Addition of long-chain polyunsaturated fatty acids (LC-PUFAs) from marine oil into food products implies preliminary refining procedures of the oil which thermal process affects the integrity of LC-PUFAs. Deodorization, the major step involving high temperatures, is a common process used for the refining of edible fats and oils. The present study evaluates the effect of deodorization temperature on the formation of LC-PUFA geometrical isomers. Chemically isomerized eicosapentaenoic acid (EPA) and docosahexaenoic acid (DHA) were used as reference samples. Fish oil samples have been deodorized at 180, 220 and 250 degrees C for 3 h and pure EPA and DHA fatty acid methyl esters (FAMEs) were chemically isomerized using p-toluenesulfinic acid as catalyst. FAMEs prepared from fish oil were fractionated by reversed-phase high-performance liquid chromatography (RP-HPLC).
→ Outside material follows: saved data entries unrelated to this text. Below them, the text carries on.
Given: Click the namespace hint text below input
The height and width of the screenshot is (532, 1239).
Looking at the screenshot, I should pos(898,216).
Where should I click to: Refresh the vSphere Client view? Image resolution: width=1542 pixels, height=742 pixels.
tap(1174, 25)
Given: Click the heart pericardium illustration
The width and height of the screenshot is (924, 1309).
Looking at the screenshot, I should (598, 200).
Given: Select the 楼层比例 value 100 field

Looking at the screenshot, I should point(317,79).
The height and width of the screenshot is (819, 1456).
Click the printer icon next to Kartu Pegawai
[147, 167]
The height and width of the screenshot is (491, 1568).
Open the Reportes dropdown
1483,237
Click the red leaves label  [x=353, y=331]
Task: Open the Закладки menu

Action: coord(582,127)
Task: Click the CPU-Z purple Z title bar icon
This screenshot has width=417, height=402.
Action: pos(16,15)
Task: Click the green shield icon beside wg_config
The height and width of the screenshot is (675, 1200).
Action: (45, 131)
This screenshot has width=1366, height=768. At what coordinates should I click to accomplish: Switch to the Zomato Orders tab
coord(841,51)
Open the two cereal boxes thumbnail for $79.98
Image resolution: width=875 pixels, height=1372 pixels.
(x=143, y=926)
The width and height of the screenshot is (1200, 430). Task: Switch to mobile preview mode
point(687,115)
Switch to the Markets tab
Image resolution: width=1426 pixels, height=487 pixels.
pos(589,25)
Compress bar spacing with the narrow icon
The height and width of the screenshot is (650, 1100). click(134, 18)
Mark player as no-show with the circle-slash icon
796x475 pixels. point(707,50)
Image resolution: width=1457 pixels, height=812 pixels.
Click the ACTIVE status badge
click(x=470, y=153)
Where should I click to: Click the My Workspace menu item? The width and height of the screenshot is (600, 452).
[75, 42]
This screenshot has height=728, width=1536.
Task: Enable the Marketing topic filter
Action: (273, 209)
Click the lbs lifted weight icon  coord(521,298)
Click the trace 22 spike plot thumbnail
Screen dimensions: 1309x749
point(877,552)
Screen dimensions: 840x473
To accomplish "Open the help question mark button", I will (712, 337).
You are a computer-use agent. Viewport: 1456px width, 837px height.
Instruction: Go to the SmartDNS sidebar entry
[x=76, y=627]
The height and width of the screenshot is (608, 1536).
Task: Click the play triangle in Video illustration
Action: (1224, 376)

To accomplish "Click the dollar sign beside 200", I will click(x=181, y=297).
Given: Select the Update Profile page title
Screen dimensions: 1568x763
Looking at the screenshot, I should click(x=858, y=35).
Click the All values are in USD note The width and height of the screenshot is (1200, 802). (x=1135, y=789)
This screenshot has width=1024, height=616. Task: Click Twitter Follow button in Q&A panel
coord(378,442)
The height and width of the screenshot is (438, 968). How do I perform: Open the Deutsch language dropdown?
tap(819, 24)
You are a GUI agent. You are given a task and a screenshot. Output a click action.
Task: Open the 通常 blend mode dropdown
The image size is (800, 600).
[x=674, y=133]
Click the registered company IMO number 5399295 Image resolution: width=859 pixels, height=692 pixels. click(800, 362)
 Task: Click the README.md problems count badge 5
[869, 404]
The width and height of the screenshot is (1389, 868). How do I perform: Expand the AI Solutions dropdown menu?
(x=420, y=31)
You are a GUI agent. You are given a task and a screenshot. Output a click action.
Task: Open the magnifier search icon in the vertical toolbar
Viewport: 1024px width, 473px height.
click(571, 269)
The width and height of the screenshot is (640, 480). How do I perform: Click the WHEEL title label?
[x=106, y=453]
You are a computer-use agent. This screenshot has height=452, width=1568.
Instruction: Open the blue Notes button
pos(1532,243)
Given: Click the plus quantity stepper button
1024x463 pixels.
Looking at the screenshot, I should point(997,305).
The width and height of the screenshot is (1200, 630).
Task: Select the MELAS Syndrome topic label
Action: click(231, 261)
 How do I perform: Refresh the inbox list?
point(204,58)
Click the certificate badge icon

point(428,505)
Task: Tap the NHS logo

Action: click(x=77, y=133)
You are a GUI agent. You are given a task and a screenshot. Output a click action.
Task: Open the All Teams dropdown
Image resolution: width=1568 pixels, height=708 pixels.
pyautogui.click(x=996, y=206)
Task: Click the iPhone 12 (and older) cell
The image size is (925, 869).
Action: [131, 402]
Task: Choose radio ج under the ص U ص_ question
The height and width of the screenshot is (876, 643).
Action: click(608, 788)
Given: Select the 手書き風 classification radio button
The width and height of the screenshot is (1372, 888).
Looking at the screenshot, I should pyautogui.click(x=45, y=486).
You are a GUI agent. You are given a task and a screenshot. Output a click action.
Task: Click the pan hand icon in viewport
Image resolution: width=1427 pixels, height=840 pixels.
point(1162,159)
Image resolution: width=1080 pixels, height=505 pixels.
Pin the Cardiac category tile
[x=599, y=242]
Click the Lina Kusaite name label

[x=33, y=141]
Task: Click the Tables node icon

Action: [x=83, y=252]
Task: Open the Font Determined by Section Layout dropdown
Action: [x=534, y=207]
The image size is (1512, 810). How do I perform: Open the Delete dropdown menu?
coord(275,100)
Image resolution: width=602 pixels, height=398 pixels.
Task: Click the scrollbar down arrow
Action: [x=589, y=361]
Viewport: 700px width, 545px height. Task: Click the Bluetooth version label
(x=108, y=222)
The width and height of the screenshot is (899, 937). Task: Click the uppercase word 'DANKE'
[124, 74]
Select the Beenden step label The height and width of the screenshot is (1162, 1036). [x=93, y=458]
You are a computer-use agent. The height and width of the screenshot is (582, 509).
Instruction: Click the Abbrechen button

Geometrical isomers produced by both processes were fractionated by silver-ion thin-layer chromatography (Ag-TLC) and silver-ion high-performance liquid chromatography (Ag-HPLC). The FAME fractions were subsequently analyzed by gas chromatography (GC) on a 100 m highly polar cyanopropylpolysiloxane coated capillary column, CP-Sil 88. Our results show that thermally induced geometrical isomerization appears to be a directed reaction and some ethylenic double bond positions on the hydrocarbon chain are more prone to stereomutation. Only minor changes were observed in the EPA and DHA trans isomers content and distribution after deodorization at 180 degrees C. The analyses of EPA and DHA isomer fractions revealed that it is possible to quantify EPA geometrical isomers by GC using the described conditions. However, we notice that a mono-trans isomer of DHA, formed during both chemical and thermal treatments, co-elute with all-cis DHA. This feature should be taken into consideration for the quantification of DHA geometrical isomers.